The main results of this present study indicate that a Mini-HLM approach by means of the ROCSafe™ system can achieve overall clinical results that are completely comparable to those of OPCAB revascularisation. Although non-elective patients and patients with insulin-dependent diabetes mellitus had to be excluded from the study as unstable angina and/or acute myocardial infarction as well as diabetes per se significantly increase CEC numbers [
17], no further restrictions were imposed with regard to enrollment, and the study patients therefore represent an institution-based cohort of routine coronary surgical practice. As the development of modern and risk-adjusted concepts for complete and safe revascularization in coronary patients is one of the main goals in coronary surgery, use of Mini-HLM and thus minimizing the side effects of CCPB is a desirable modern approach. In today's economically affected health care systems, this conclusion is especially important as OPCAB procedures are associated with longer hospital stays and greater overall hospitalization costs in significant dimensions [
38]. Increasingly, the referring cardiologists or the patients themselves insist on an OPCAB procedure.
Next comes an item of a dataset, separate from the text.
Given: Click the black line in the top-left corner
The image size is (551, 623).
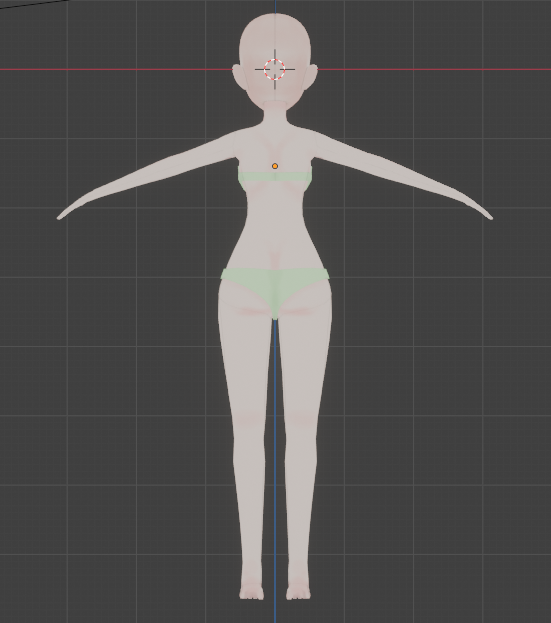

The medical decision to apply the OPCAB technique in these patients is a delicate balance between handling the pressure to compete for more CABG cases and providing sound surgical care [
38]. Therefore, performing OPCAB in every single patient who seems to be a candidate for surgical myocardial revascularisation for the sole purpose of attracting more patients or due to other political and economic pressures may not be appropriate and economically hazardous [
38]. With regard to the increasing overall excellent experience with Mini-HLM worldwide [
39,
40], OPCAB should be restricted to carefully selected special cases, i.e. patients presenting with severely calcified aorta etc..
The described results should be considered provisional and worthy of further investigation in larger studies, because the relatively small sample size might represent a limitation to our conclusions. However, the major finding of the present investigation is the fact that CEC release and, thus, endothelial damage, is completely comparable between Mini-HLM procedures and the OPCAB technique.